The supplemental package kicks off with an interview with Foster Hirsch, author of Otto Preminger: The Man Who Would Be King. Hirsch offers background on Preminger and some insights on Anatomy of a Murder.
"Otto Preminger on Firing Line" is an excerpt from 1967 of the director appearing on the classic William F. Buckley, Jr., program to discuss censorship.
"Gary Giddins on Duke Ellington" is an interview with the influential jazz critic talking about Ellington's score.
"Pat Kirkham on Saul Bass" explores the professional relationship between Preminger and titles wizard Bass.
"Anatomy of Anatomy" is an excerpt from a work-in-progress documentary about the film.
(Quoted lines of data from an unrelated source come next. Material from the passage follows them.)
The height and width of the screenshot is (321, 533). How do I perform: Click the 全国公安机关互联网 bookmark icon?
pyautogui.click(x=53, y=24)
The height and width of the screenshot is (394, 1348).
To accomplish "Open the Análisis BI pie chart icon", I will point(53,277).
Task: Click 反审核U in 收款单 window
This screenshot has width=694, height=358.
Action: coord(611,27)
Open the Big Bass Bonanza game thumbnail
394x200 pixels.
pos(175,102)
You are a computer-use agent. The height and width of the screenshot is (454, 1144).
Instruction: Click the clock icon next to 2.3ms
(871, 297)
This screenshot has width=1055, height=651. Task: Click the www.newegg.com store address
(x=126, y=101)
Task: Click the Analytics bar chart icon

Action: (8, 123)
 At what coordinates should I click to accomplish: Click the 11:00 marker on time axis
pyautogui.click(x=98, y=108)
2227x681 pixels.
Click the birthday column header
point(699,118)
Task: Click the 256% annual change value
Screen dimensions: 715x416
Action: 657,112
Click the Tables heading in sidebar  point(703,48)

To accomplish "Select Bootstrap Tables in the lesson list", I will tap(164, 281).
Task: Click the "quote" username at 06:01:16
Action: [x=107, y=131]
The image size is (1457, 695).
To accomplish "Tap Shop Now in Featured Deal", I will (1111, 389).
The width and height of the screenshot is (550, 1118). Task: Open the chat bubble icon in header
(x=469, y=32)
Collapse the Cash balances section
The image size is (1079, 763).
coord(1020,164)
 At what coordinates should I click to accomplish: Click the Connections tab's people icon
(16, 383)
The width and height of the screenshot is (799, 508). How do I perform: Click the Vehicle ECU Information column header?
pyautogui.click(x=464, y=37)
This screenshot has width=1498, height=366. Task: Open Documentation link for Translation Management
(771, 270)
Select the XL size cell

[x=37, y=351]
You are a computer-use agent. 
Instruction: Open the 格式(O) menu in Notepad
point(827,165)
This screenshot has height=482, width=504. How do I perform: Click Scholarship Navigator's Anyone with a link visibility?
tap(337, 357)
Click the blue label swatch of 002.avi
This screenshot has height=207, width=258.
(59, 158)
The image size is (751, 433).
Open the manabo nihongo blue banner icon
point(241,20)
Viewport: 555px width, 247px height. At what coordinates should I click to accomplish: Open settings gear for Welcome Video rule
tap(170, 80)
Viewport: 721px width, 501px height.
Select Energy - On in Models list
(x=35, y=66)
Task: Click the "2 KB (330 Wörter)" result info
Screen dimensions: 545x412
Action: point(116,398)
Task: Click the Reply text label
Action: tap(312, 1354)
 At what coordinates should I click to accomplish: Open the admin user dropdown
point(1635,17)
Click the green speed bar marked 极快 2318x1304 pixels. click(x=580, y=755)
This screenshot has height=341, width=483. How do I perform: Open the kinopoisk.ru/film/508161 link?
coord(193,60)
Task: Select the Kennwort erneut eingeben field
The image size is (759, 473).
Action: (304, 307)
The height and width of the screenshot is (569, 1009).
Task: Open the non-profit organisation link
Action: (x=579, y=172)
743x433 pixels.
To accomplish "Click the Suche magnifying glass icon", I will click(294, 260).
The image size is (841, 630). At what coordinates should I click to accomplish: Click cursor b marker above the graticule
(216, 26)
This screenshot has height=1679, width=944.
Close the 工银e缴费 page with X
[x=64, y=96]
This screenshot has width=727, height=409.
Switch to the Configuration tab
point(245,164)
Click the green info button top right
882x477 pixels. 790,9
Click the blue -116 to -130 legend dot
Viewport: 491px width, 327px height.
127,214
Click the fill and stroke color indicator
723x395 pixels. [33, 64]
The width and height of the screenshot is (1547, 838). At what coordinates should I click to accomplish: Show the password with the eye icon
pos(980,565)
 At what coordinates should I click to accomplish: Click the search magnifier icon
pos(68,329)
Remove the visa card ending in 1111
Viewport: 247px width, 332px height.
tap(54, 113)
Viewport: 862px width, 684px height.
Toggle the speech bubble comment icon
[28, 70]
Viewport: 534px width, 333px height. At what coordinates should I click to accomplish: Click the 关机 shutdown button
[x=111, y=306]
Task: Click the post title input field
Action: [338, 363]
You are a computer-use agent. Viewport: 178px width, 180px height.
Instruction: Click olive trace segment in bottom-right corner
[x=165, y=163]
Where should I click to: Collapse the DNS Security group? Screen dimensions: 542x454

The film was shot in Michigan, and the residents who became involved with the film look back at the experience and recall the real murder that inspired the story.
In addition, there's newsreel footage from the production, a stills gallery of photos taken on the set, and the original trailer. The Criterion booklet includes two essays: "Atomization of a Murder," an analysis by Nick Pinkerton; and "Joe Welch in Juicy New Role" by Ernest Havemann, a reprint of a Life magazine article from 1959 about the famous former lawyer—he'd been part of the Army-McCarthy trials—who was playing the judge. Also, props to Criterion for using the iconic original poster art for the Blu-ray case
It's a shame that Otto Preminger's legacy has taken so many hits. His reputation for being difficult, his love of controversy, his sometimes heavy-handed direction, and his inferior final works, including Skiddoo, Hurry Sundown, and Rosebud, tend to color his many accomplishments.
Anatomy of a Murder received seven Oscar nominations, including Best Picture and acting nods for Stewart, O'Connell, and Scott. In the year of Ben-Hur, it won nothing. Surprisingly, Preminger's direction and Ellington's score were not nominated, Preminger losing his spot to either Billy Wilder (whose film Some Like It Hot didn't get a Best Picture mention) or George Stevens (who directed the respectable but uninspired The Diary of Anne Frank). Perhaps the omission of Preminger and Ellington were the Academy's way of expressing their discomfort with some of the more controversial aspects of the film.
Anatomy of a Murder is one of the best courtroom dramas ever put to film, and the Criterion Blu-ray is the way to see it.